Tjayanka Woods, a senior Pitjantjatjara artist, was born around 1935 close to Kalaya Piti (Emu Water) near Mimili and Wataru, South Australia. When she was a baby her mother and father were chased by Aboriginal soldiers from elsewhere who were killing anangu. She lived a semi-nomadic lifestyle in the bush, frequently camping at Kalaya Piti where they would hunt ngintaka (goanna), tinka (lizards), kalaya (emu) and rabbit and gather bushfoods such as kampurarpa (desert raisin), ili (figs) and maku (wood grubs). Walking long distances in the desert where traditional knowledge is vital to survival she acquired an intimate understanding of the environment and the tjukurpa connected with it.
As a child Tjayanka learnt to carve utilitarian objects such as wana (digging sticks), piti (bowls), wira (digging scoop) and kanilpa (basin for collecting and yandying seeds); sculpt figurative objects and decorate punu (wood) with burn-marks; spin hair string on a fragile hand spun spindle and weave manguri (head rings) and ceremonial belts from hair and emu feathers; and make medicines and resins from local flora including the aromatic herb irrmangkairrmangka and grass-tree. Tjayanka continues to maintain a prolific craft practice. Along with Wingu Tingima and Angampa Martin she often sits beside a camp-fire weaving multi-coloured baskets surrounded by bags of raffia, tjanpi, emu feathers and camp dogs.
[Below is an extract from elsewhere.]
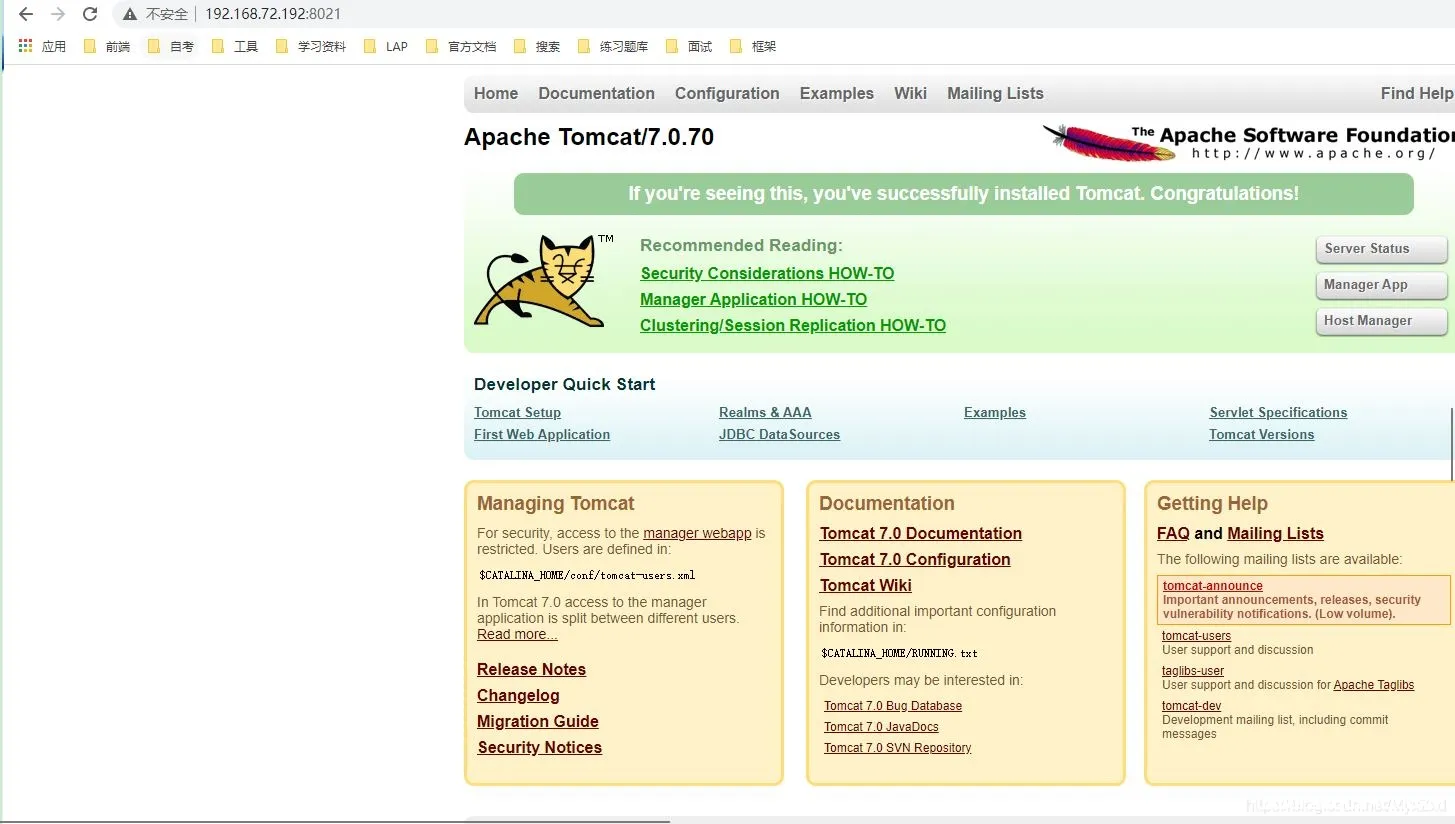Open the Manager App button

1381,285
Tjayanka refers to the Minyma Kutjara Tjukurpa (Two Sister Dreaming) in her paintings. They are structured like mud-maps, tracing the journey of the two sisters around the perimeter of the canvas. Using a rich palette, Tjayanka’s images are painterly, lavish and nuanced. Confident gestural lines, some made with a single brushstroke and others by strings of dots, link the rockholes and landforms created by the sisters as they walked through the country together. Incorporated into the painting is the flight of an eagle, her grandfather, who flies above the path of her sisters. 'This is my father’s country close up to Irrunytju. The two sisters were travelling through this country. My grandfather, his is this eagle in my painting. We can see where he flew.’